Thank you so much for joining us in this interview series! Our readers like to get an idea of who you are and where you came from. Can you tell us a bit about your background? Where do you come from? What are the life experiences that most shaped your current self?

I was born and raised just outside of Philadelphia, PA and a proud alumnus of LaSalle College High School. My core values and purpose-driven mindset were certainly formed there. I then attended the University of Maryland for Mechanical Engineering before starting a career with Johnson Controls. While working at JCI, I attended Villanova University for an MBA. In 2001, I left JCI to be an entrepreneur which was followed by a shorter term engagement with Lutron Electronics. In 2008 I joined Aircuity in its infancy, and for the last 14 years this has been my passion. So, as you can see, my whole career has been working in the “built environment,” most of it introducing technological advancements from controls, to lighting and now air quality, all aimed at providing improved efficiency and improved mission / business outcomes.

I believe some of my passion for the built environment comes innately, as my mother is a Rittenhouse, and her family tree includes a long line of inventors, engineers, architects and builders who helped shaped the Philadelphia area.

In addition to my engineering education and innate interests, I have always really enjoyed the tangible aspect of this field: envisioning, then developing a project, seeing it through to completion, measuring the quantifiable results, and working with various stakeholders to help all of them achieve their objectives. This has always been a rewarding and worthwhile profession for me.

What do you expect to be the major disruptions for employers in the next 10–15 years? How should employers pivot to adapt to these disruptions?

Through my industry lens, these are pretty clear and although each of these topics was being discussed and gaining traction prior to the pandemic, they are now seen by senior leadership as high-priority, core business imperatives, and most are being adopted aggressively: a) hybrid working environments; b) the quality of all indoor spaces specifically relating to health and productivity; c) The ESG movement and sustainable solutions; d) Automation and AI; and e) evolving delivery models to address the above in what has historically been a slower paced and oligopoly driven market.

I believe that a pivot is already occurring. Thankfully and finally, it’s mostly driven by ESG pressures — both top down and very much bottom up. The goal and requirements are now much clearer: we need to get to Net Zero Carbon and we need to provide safer, smarter, and more efficient working and learning environments. These goals have now been defined by independent organizations like the WELL Building Institute and the World Health Organization, which provides additional credibility and oversight mechanisms.
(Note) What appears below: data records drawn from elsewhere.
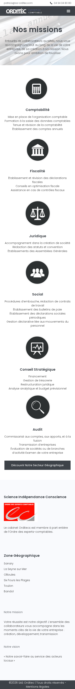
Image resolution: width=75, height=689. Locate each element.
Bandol (9, 591)
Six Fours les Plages (17, 580)
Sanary (8, 563)
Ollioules (9, 575)
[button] (68, 11)
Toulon (8, 586)
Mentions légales (37, 687)
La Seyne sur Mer (15, 569)
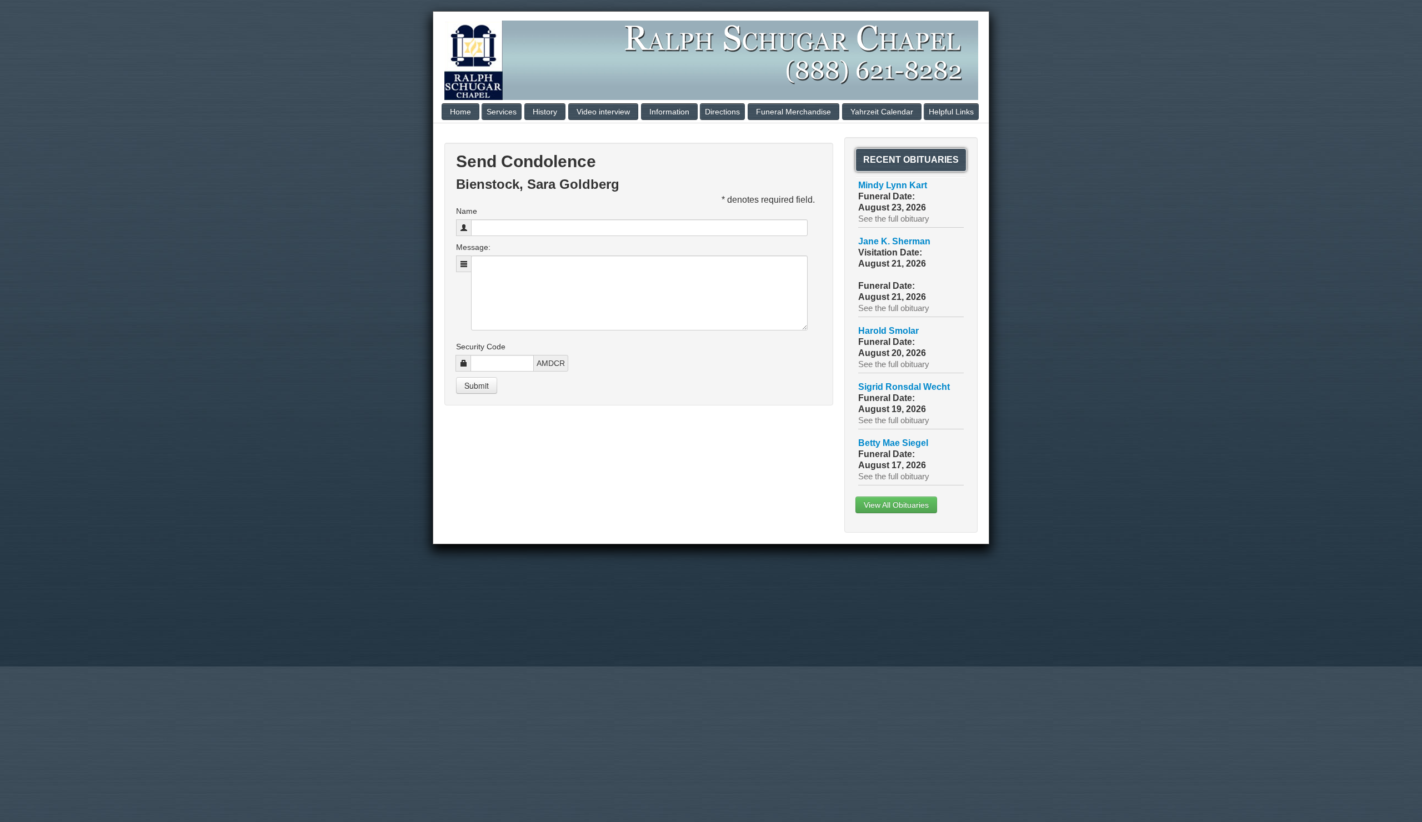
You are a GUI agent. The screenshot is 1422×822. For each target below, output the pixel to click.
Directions (722, 111)
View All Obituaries (896, 504)
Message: (473, 247)
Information (669, 111)
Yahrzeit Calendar (881, 111)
Investments in these priorities will yield greater total long term returns while helping to attract and retain the top talent that employers will need to stay competitive and deliver on their core missions. Now we are seeing these priorities embraced most quickly in Life Sciences, Owner Occupied real estate and in the learning environments of K-12 and Higher Education, and we shouldn’t forget that these institutions are employers too!

Purpose driven organizations will win. Understanding that the environments they provide are strategic assets and not cost centers will deliver competitive advantages, while Net Zero with highly adaptive and safer, more productive environments will be a must vs. a nice to have. Sadly, we only need to look at the severity and frequency of wildfires worldwide to see the urgent need to reduce carbon emissions while providing safe havens of healthy indoor spaces. Simultaneously, there is an increasing global awareness, supported by research, that poor air quality not only impacts our productivity, but directly effects our health and life expectancy. This underscores the critical importance of measuring and managing IAQ in the built environment.

The choice as to whether or not a young person should pursue a college degree was once a “no-brainer”. But with the existence of many high-profile millionaires (and billionaires) who did not earn degrees, as well as the fact that many graduates are saddled with crushing student loan debt and unable to find jobs it has become a much more complex question. What advice would you give to young adults considering whether or not to go to college?

OK, I have three kids in, or soon to be in, college and wife who is a college counselor at a high school. I believe it’s a huge mistake to look at a very few multi-millionaire entrepreneurs and advise that is the way to go. The odds just aren’t there. Yes, it can be done, and I have a huge admiration for any successful entrepreneur, but the much larger percentage of youth are going to need jobs to pay the mortgage and feed their families and many will benefit greatly from the network, education, and interpersonal skills they learn in a higher educational institution.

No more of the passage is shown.